The dragon-flies, brass-bright and blue,
Are signs she works her sorcery through;
Weird, wizard characters she weaves
Her spells by under forest leaves, —
These wait her word, like imps, upon
The gray flag-pods; their wings, of lawn
And gauze; their bodies, gleaming green.
While o'er the wet sand, – left between
The running water and the still, —
In pansy hues and daffodil,
The fancies that she doth devise
Take on the forms of butterflies,
Rich-coloured. – And 'tis she you hear,
Whose sleepy rune, hummed in the ear
Of silence, bees and beetles purr,
And the dry-droning locusts whirr;
Till, where the wood is very lone,
Vague monotone meets monotone,
And slumber is begot and born,
A faery child beneath the thorn.
There is no mortal who may scorn
The witchery she spreads around
Her din demesne, wherein is bound
The beauty of abandoned time,
As some sweet thought 'twixt rhyme and rhyme.

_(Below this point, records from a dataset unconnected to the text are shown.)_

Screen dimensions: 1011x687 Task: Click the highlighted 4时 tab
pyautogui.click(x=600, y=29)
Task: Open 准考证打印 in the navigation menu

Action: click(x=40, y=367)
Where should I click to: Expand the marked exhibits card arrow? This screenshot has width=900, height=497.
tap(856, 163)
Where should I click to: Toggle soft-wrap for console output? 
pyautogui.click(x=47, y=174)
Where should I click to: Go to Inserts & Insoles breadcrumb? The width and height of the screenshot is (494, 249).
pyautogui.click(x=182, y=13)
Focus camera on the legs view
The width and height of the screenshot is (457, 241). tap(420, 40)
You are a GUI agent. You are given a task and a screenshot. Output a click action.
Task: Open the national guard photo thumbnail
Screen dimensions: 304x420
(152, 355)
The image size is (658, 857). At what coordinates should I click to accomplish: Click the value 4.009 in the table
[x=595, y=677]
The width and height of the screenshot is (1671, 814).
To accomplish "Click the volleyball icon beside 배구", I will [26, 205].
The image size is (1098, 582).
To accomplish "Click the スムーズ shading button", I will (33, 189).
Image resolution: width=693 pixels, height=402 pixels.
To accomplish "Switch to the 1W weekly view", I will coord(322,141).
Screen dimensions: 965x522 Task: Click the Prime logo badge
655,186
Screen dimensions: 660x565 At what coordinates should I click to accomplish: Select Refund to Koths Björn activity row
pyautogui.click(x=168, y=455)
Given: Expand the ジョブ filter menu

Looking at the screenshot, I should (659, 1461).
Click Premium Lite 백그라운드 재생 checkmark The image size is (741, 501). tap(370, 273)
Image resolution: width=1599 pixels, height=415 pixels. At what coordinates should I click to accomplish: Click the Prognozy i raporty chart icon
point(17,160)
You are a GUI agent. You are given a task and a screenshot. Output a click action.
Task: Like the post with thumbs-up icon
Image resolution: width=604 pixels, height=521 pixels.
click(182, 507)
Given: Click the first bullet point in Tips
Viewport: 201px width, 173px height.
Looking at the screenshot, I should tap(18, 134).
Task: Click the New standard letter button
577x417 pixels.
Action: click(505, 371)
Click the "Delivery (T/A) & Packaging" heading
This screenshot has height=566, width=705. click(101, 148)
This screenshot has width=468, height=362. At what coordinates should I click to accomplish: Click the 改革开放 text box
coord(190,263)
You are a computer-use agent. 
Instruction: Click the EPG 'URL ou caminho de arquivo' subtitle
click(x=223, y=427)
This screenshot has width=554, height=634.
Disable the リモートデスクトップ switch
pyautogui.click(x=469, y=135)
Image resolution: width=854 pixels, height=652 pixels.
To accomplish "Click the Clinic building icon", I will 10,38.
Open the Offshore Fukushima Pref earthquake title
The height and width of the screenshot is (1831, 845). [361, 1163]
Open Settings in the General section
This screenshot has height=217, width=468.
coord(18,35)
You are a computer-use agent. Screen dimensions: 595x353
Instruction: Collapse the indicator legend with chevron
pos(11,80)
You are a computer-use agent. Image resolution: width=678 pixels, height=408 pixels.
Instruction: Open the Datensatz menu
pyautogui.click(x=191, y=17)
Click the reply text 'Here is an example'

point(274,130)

And through her spells you shall behold
The blue turn gray, the gray turn gold
Of hollow heaven; and the brown
Of twilight vistas twinkled down
With fireflies; and in the gloom
Feel the cool vowels of perfume
Slow-syllabled of weed and bloom.
But, in the night, at languid rest, —
When like a spirit's naked breast
The moon slips from a silver mist, —
With star-bound brow, and star-wreathed wrist,
If you should see her rise and wave
You welcome – ah! what thing could save
You then? for evermore her slave!
AT SUNSET
Into the sunset's turquoise marge
The moon dips, like a pearly barge
Enchantment sails through magic seas
To fairyland Hesperides,
Over the hills and away.
Into the fields, in ghost-gray gown,
The young-eyed Dusk comes slowly down;
Her apron filled with stars she stands,
And one or two slip from her hands
Over the hills and away.
Above the wood's black caldron bends
The witch-faced Night and, muttering, blends
The dew and heat, whose bubbles make
The mist and musk that haunt the brake
Over the hills and away.
Oh, come with me, and let us go
Beyond the sunset lying low,
Beyond the twilight and the night
Into Love's kingdom of long light
Over the hills and away.
MAY
The golden discs of the rattlesnake-weed,
That spangle the woods and dance —
No gleam of gold that the twilights hold
Is strong as their necromance:
For, under the oaks where the woodpaths lead,
The golden discs of the rattlesnake-weed
Are the May's own utterance.
The azure stars of the bluet bloom,
That sprinkle the woodland's trance —
No blink of blue that a cloud lets through
Is sweet as their countenance:
For, over the knolls that the woods perfume,
The azure stars of the bluet bloom
Are the light of the May's own glance.
With her wondering words and her looks she comes,
In a sunbeam of a gown;
She needs but think and the blossoms wink,
But look, and they shower down.
By orchard ways, where the wild bee hums,
With her wondering words and her looks she comes
Like a little maid to town.
RAIN
I
Around, the stillness deepened; then the grain
Went wild with wind; and every briery lane
Was swept with dust; and then, tempestuous black,
Hillward the tempest heaved a monster back,
That on the thunder leaned as on a cane;
And on huge shoulders bore a cloudy pack,
That gullied gold from many a lightning-crack:
One great drop splashed and wrinkled down the pane,
And then field, hill, and wood were lost in rain.
II
At last, through clouds, – as from a cavern hewn
Into night's heart, – the sun burst, angry roon;
And every cedar, with its weight of wet,
Against the sunset's fiery splendour set,
Frightened to beauty, seemed with rubies strewn:
Then in drenched gardens, like sweet phantoms met,
Dim odours rose of pink and mignonette;
And in the East a confidence, that soon
Grew to the calm assurance of the moon.
TO FALL
Sad-hearted spirit of the solitudes,
Who comest through the ruin-wedded woods!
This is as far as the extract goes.